Claims
General
What general rules, requirements and procedures govern the filing of insurance claims?
According to the Insurance Contract Law 1981 (the Contract Law), insureds must:
- inform their insurer about an insurance event as soon as they become aware of the event; and
- submit all of the information and documents necessary to enable the insurer to review its liability.
Insurers must notify insureds within 30 days of receiving the first notification regarding a claim. Insureds which delay submitting information could delay their insurer’s response.
Insureds who receive a late or unsatisfactory response from their insurer may file a court claim; the type of court will depend on the claim amount.
Time bar
What is the time bar for filing claims?
The time bar for filing non-liability insurance claims is three years from the insured event. In liability claims, the claim is not time barred until prescribed by the insured’s claim against the insurer (ie, at least seven years or in case of a minor, the time bar is calculated from the date on which they turn 18 years of age).
Denial of claim
On what grounds can the (re)insurer deny coverage?
An insurer can deny coverage in case of a breach of the insurance contract. For example:
- fraudulent misrepresentation, either by submitting fraudulent information in the proposal form or concealing essential information relating to the circumstances of the claim;
- fraud in submitting the claim – only if such fraud is proven can the insurer deny the claim in full; in all other cases, insurers are not allowed to void the contract;
- late notification – the insurer can deny a claim based on late notification only if it can prove that the late notice caused them a loss; or
- breach of security measures – only if the insurer can prove that the breach is the direct cause of the insured’s event. In such case, the insurer‘s remedy will be proportional payment of insurance benefits in the same proportion as the premium for aggravated risk that would have been charged by a reasonable insurer compared with the premium that was actually charged.
If the alleged fraudulent activity relates to the circumstances of the claim, the insurer must prove that the fraud was intentional. Negligence or omissions in describing the circumstances of the event on the part of the insured will not be enough to reject the claim entirely.
What rules and procedures govern the insured’s challenge of the denial of a claim?
Where a claim is denied, the insured can approach the courts or the office of the controller of capital markets, insurance and savings.
If the claim is for a small amount (ie, up to NIS30,000 (approximately $7,500)), insureds can approach a small claims court, where no attorneys are allowed. For larger claims, insureds must file a claim in a regular civil court with the assistance of an attorney.
In addition, insureds may approach the controller by filing a complaint against their insurer.

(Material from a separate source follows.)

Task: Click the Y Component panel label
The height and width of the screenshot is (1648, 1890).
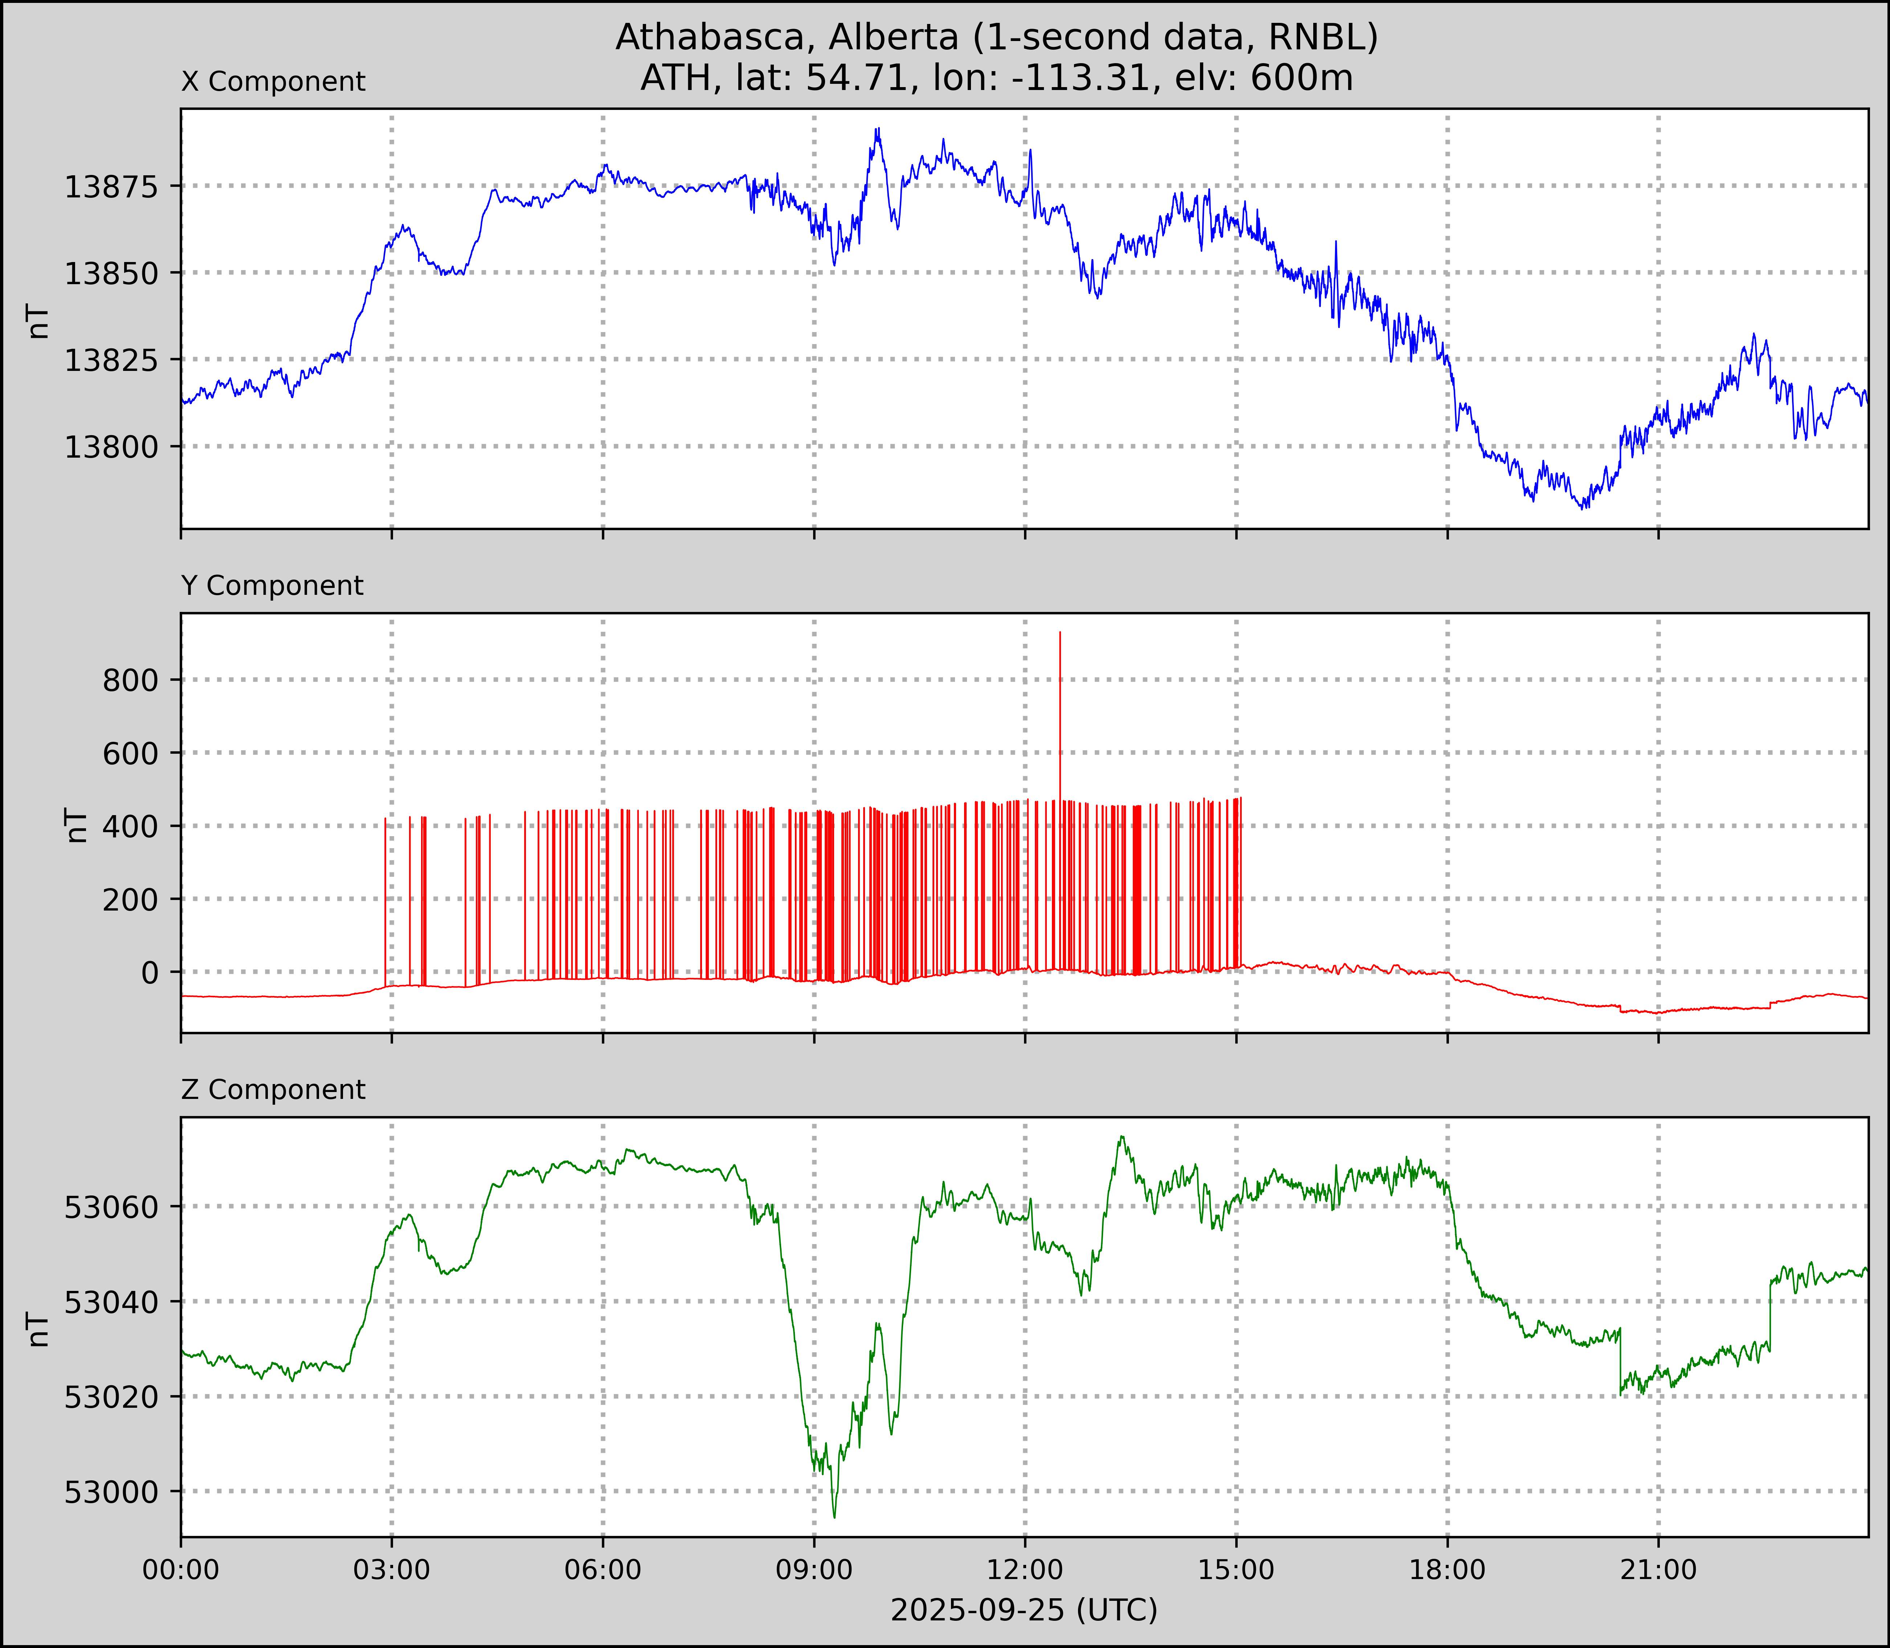Action: 272,586

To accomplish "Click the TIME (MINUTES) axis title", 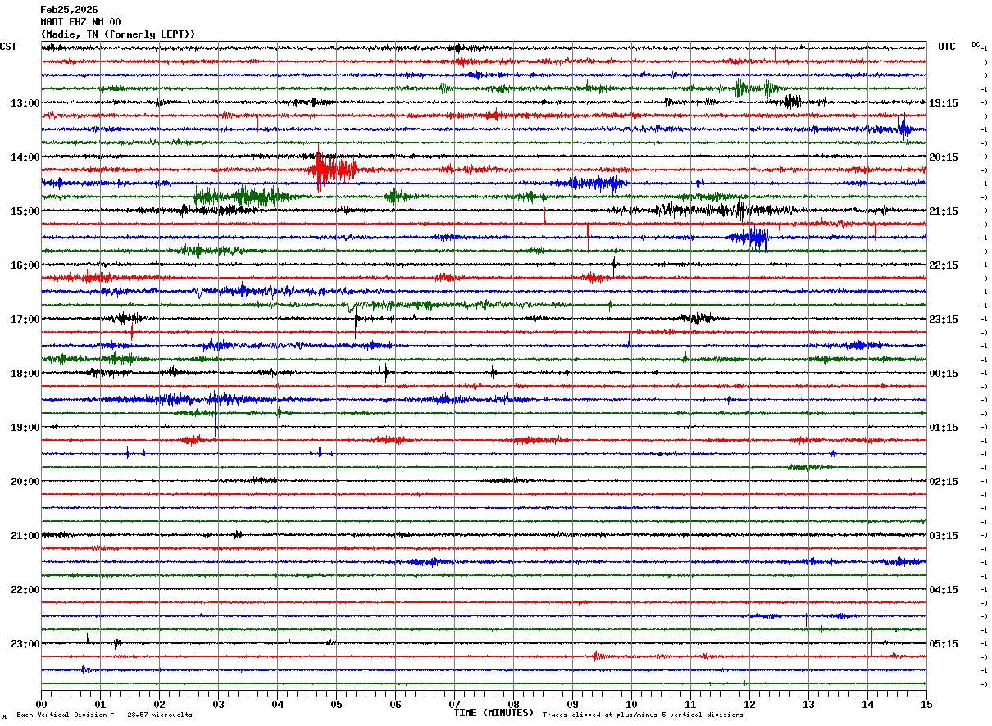I will [x=494, y=713].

The controller will usually not intervene if the case had been filed before a court.
Israeli procedural law permits class actions. Therefore, in case of a declination or behaviour that may influence many potential insureds, a claim can be filed in the form of a class action (eg, where an insurer does not pay loss of value in road accidents which damage cars).
Third-party actions
On what grounds can a third party file a claim directly with the (re)insurer?
Israeli law allows a third party to bring a direct action against a liability insurer of the tortfeasor (Section 68 of the Contract Law) in all circumstances.
Punitive damages
Are punitive damages insurable?
No Israeli law or court ruling prohibits insuring punitive damages. The topic was never tested in Israel as the courts do not impose punitive damages. That said, such damages will usually be excluded under terms which do not form part of a private line type of policy.
Subrogation
What regime governs (re)insurers’ subrogation rights?
Clause 62 of the Contract Law stipulates that Israeli insurers have the right of subrogation against any tortfeasor. This right is automatically transferred to insurers after they have paid insurance benefits to an insured. However, when exercising their right, insurers cannot jeopardise any rights of an insured (for additional compensation over insurance benefits).
A recent Supreme Court precedent ruled that non-admitted insurers which cover an Israeli risk cannot use Clause 62 for a subrogation claim. Such non-admitted companies require insureds to file a claim on their behalf.